Par Youen Tanguy le 12/07/2019
Violences conjugales

Vendredi 12 juillet, deux députés LREM ont demandé à Marlène Schiappa d’inclure les LGBT+ dans son plan contre les violences conjugales. Car si les femmes hétérosexuelles en sont les premières victimes, les personnes LGBT+ ne sont pas épargnée. Enquête.

Cette enquête a d'abord été publié dans le numéro 218 de TÊTU, paru au printemps dernier 

"Tout était prétexte à me frapper. Une serviette mal rangée ou une paire de chaussures laissée dans l’entrée. Il a commencé par des gifles et des coups de poing, se souvient Christian. Il est vite passé aux étranglements et aux viols. J’ai su qu’il fallait que je me sauve quand il m’a balancé à travers une porte. Si je n’étais pas parti, aujourd’hui je serais mort.” Après deux mois de violences psychologiques, physiques et sexuelles infligées par son compagnon de l’époque, le calvaire de Christian a continué au commissariat, où des policiers ont refusé de prendre sa plainte en lui riant au nez. Il a alors découvert qu’il n’existait aucune structure d’accueil pour les hommes battus et s’est pratiquement retrouvé à la rue.

15% des gays et lesbiennes victimes de violences conjugales

Le sentiment d’abandon est trop souvent le lot des personnes LGBT+ victimes de violences conjugales, comme le montrent les témoignages que nous avons recueillis (à retrouver à la fin de l’enquête). “La lutte contre ces violences s’est construite à partir du cadre « femme agressée-homme agresseur », analysent pour nous les sociologues Tania Lejbowicz et Mathieu Trachman.
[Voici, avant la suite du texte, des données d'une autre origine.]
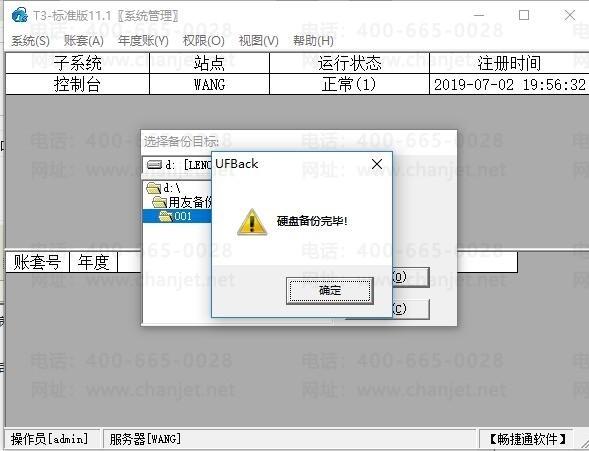Screen dimensions: 589x451
Task: Open the drive selection dropdown d: [LENO
Action: [x=177, y=164]
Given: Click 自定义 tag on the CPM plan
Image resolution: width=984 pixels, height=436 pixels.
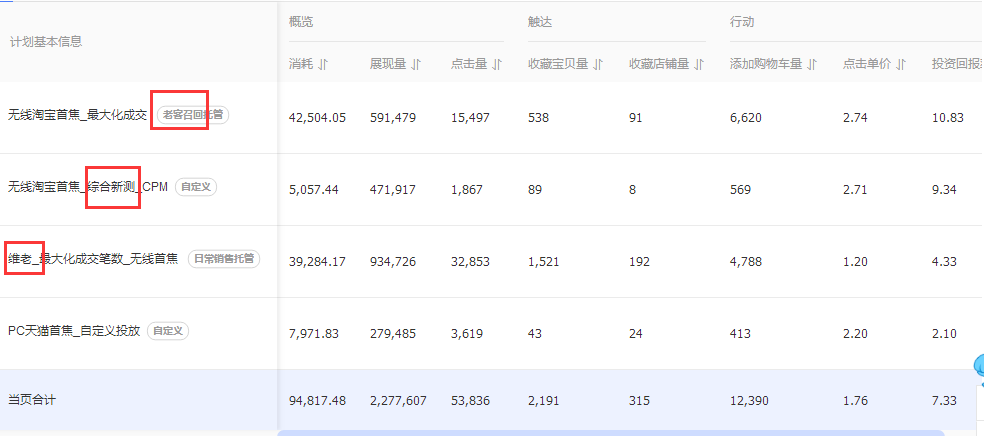Looking at the screenshot, I should pyautogui.click(x=196, y=187).
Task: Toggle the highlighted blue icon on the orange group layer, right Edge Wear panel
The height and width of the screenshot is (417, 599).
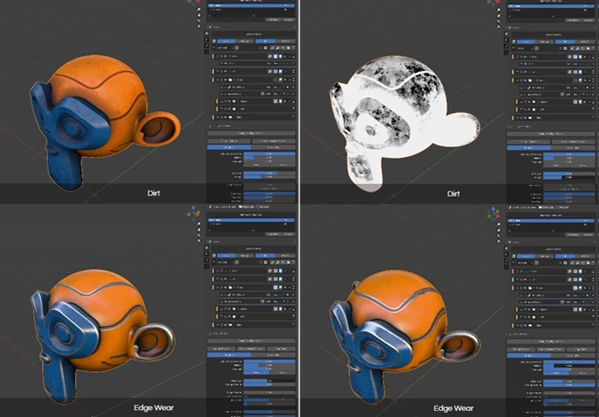Action: [x=575, y=288]
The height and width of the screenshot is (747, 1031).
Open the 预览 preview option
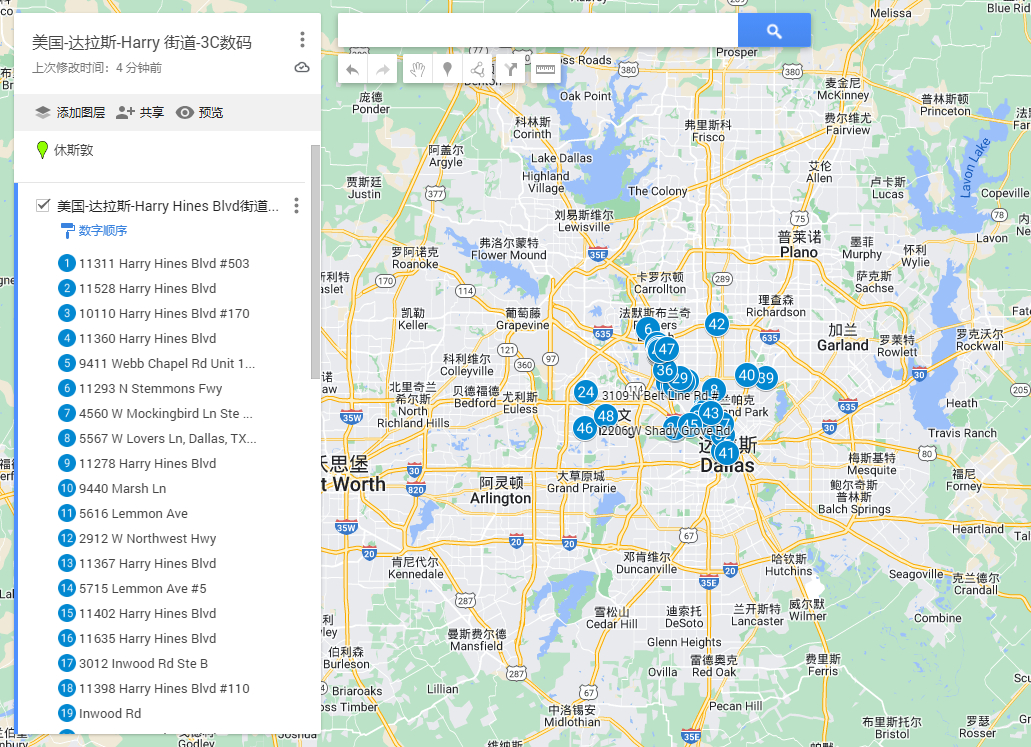click(200, 113)
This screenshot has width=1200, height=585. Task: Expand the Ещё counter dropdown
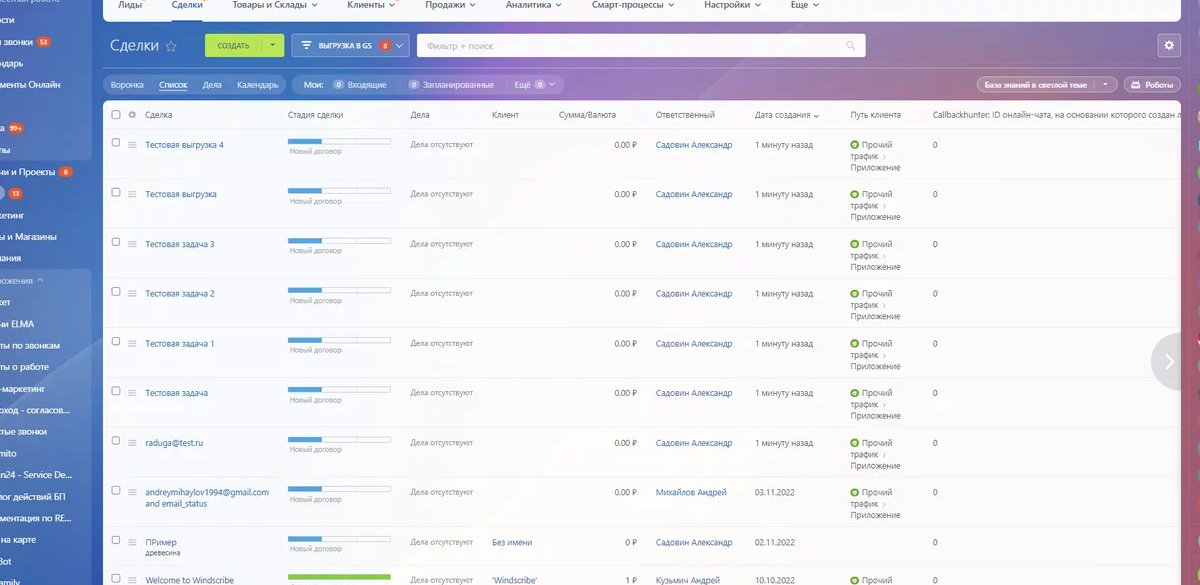[x=550, y=85]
Il y a sans doute une difficulté à penser ce type de violences au sein des couples de même sexe.” En France, entre 2010 et 2015, les femmes représentent 74 % des victimes de violences conjugales, selon l’Institut national de la statistique et des études économiques (Insee).

Et si les études sur le sujet sont légion outre-Atlantique, presque aucun.e chercheur.se n’a traité de la question dans l'Hexagone. Dès 2004, une étude du gouvernement canadien révélait que 15 % des gays et des lesbiennes avaient déjà été victimes de violences conjugales, contre 7 % des hétérosexuels.

Un sujet peu étudié

Pour Mathieu Trachman – l’un des rares chercheurs français à s’être intéressé aux violences conjugales au sein des couples d’hommes –, l’explication est d’abord historique : “Les universitaires qui travaillent sur les homosexualités en France se sont concentrés sur les questions d’homophobie. Les violences entre personnes de même sexe n’ont pas encore été traitées.”
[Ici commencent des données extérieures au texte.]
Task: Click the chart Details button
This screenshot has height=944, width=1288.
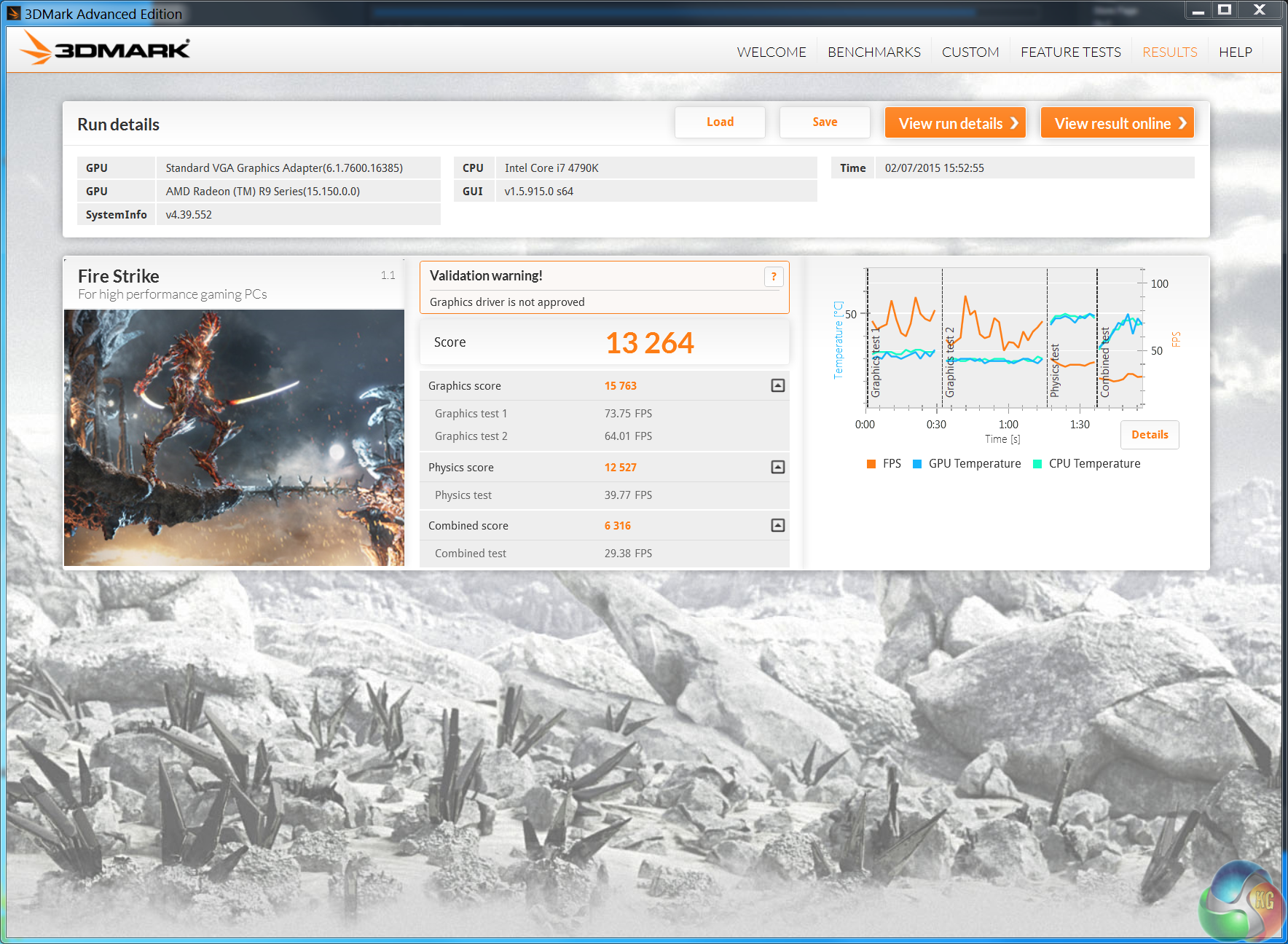Action: click(x=1149, y=435)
Le président de SOS homophobie, Joël Deumier, partage ce constat. “On ne les traite pas, car ce ne sont pas des violences liées à l’orientation sexuelle, reconnaît-il. Il y a une vraie faiblesse des associations françaises et des pouvoirs publics sur ce sujet.”

Mais l’explication est aussi statistique (et politique). Selon Mathieu Trachman, pour avoir des données sur les couples de même sexe, on peut soit extraire les chiffres des enquêtes quantitatives auprès de la population générale, soit les chercher après des structures d’accueil. Dans les deux cas, les couples de même sexe sont sous-représentés. “Les femmes hétérosexuelles victimes de violences conjugales sont, à raison, au centre de l’attention des sciences sociales et des politiques publiques”, constate le sociologue.
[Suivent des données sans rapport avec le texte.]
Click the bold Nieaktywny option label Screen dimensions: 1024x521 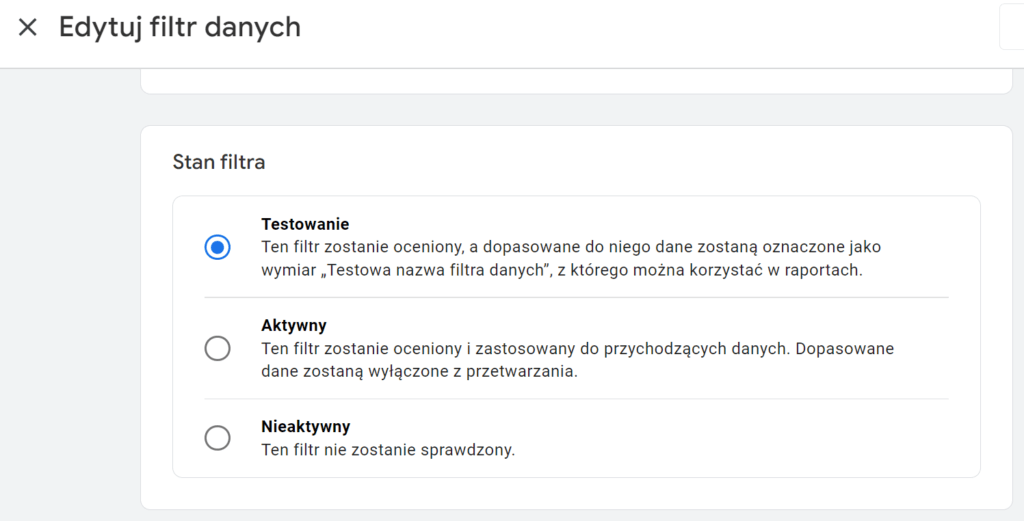pos(306,427)
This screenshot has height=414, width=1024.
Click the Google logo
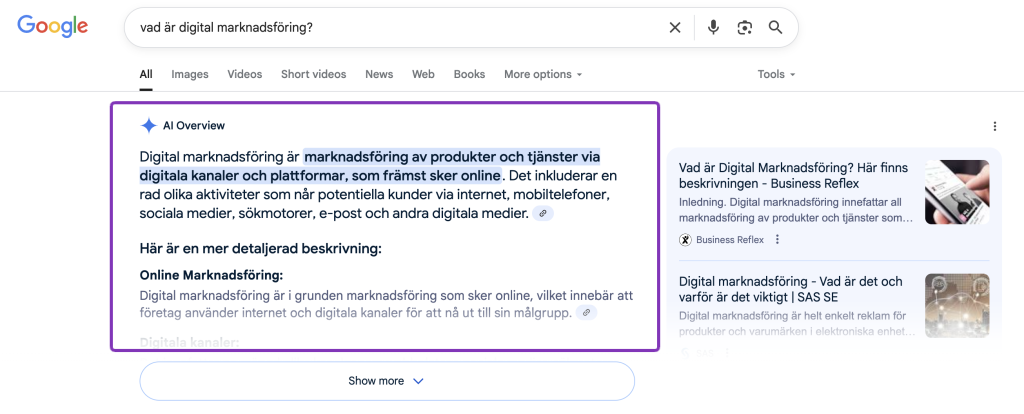coord(54,27)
“Pour les policiers, c'était juste une bagarre entre deux mecs”

À cause de ce manque de données, le phénomène est très difficile à quantifier. En 2016, le ministère de l’Intérieur avait décompté 167 décès dans le cadre de violences conjugales, dont trois hommes homosexuels (sur 34 victimes masculines). D’autres chiffres nous viennent de la Fédération nationale solidarité femmes (FNSF). En 2017, l’association avait comptabilisé 13 983 appels sur sa ligne d’écoute destinée aux femmes battues, le 3919. Seuls 119 provenaient de femmes lesbiennes et 72 d’hommes gays, ces derniers étant moins enclins à rechercher de l'aide extérieure. Par ailleurs, ceux qui contactent la ligne d’écoute ne sont que 39 % à avoir sollicité des professionnels de police, de justice, de services sociaux ou de santé. Un chiffre qui grimpe à 52 % concernant les hommes hétéros.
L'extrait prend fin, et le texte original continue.